でも、もし他の病院なら来週診てもらえるとしたら?
しかもその情報を、保険会社が教えてくれるとしたら?
診療早期化へ、来年から案内開始
オランダの保健・福祉・スポーツ省(VWS)は、2026年1月から保険会社が患者に病院の待機時間を知らせ、もっと早く診てもらえる場所を案内できるようにする計画を進めています。すでに保険会社との合意書が結ばれる見通しで、あとは正式スタートを待つのみ。
この制度では、患者が同意すれば、保険会社が待機リストをチェックし、「この近くの他の病院ならもっと早く診られますよ」と提案してくれるようになります。旅行の時にフライトの振替をしてくれる航空会社のように、医療の“乗り換え案内”をしてくれるイメージです。
病院によっては2日待ち、450日待ち
オランダでは病院によって待機日数がまったく違います。たとえば、NL Timesによると、「ユトレヒトにあるSt. Antonius病院では、不整脈の手術の待ち時間が最長450日になることも。しかし、アムステルダムのAntoni van Leeuwenhoek病院では最短2日で診察可能」と報じています(NL Times, 2025年9月7日)。

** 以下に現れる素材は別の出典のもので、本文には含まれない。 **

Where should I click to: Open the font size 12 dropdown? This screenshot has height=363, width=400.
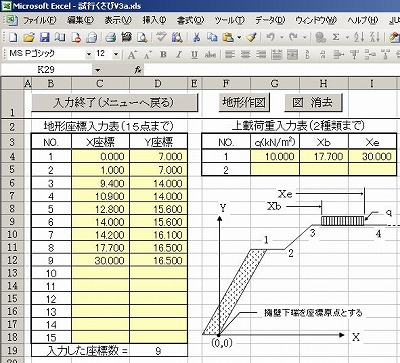coord(116,54)
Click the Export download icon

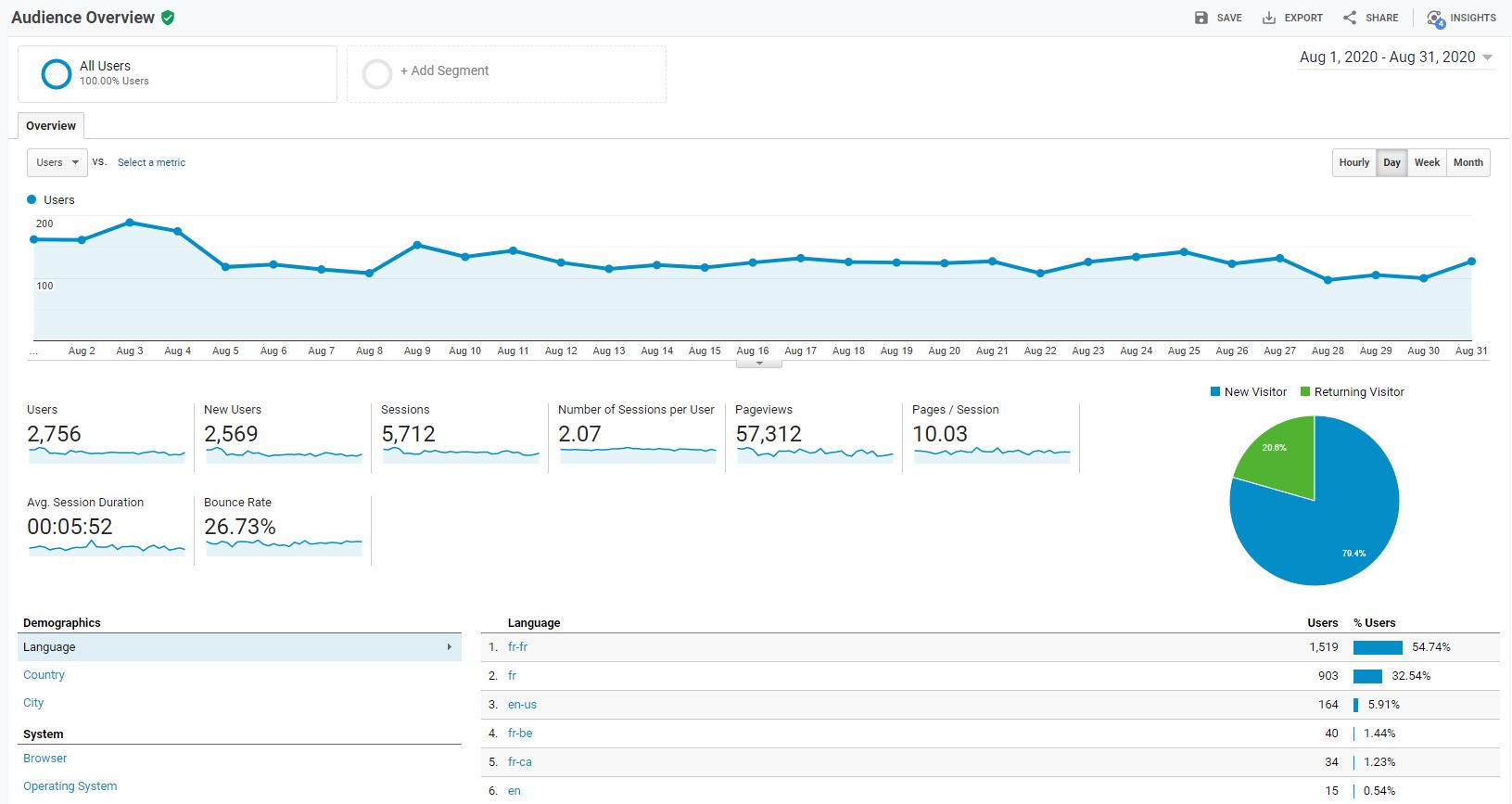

「知っていれば、もっと早く治療できたのに」と思う方も多いはずです。
「保険会社=医療のナビゲーター」へ
オランダの医療保険は、全員加入が義務のベーシック保険制度(basisverzekering)が基本。どの病院を使っても大きな差はありません。
となれば、“どこで診てもらうか”は、情報を知っているかどうか次第。そして、その情報を提供する役目を、これからは保険会社が担ってくれるのです。
“待つ医療”から“選べる医療”へ
もちろん、病院の場所や交通アクセス、医師との相性など、病院を選ぶにはいろんな要素があります。でも、「もっと早く診てもらえる可能性がある」という情報が、最初から手元にあれば、それだけで気持ちに余裕が生まれますよね。
2026年から始まる新制度。 “待つしかない医療”から、“選べる医療”への一歩になるかもしれません。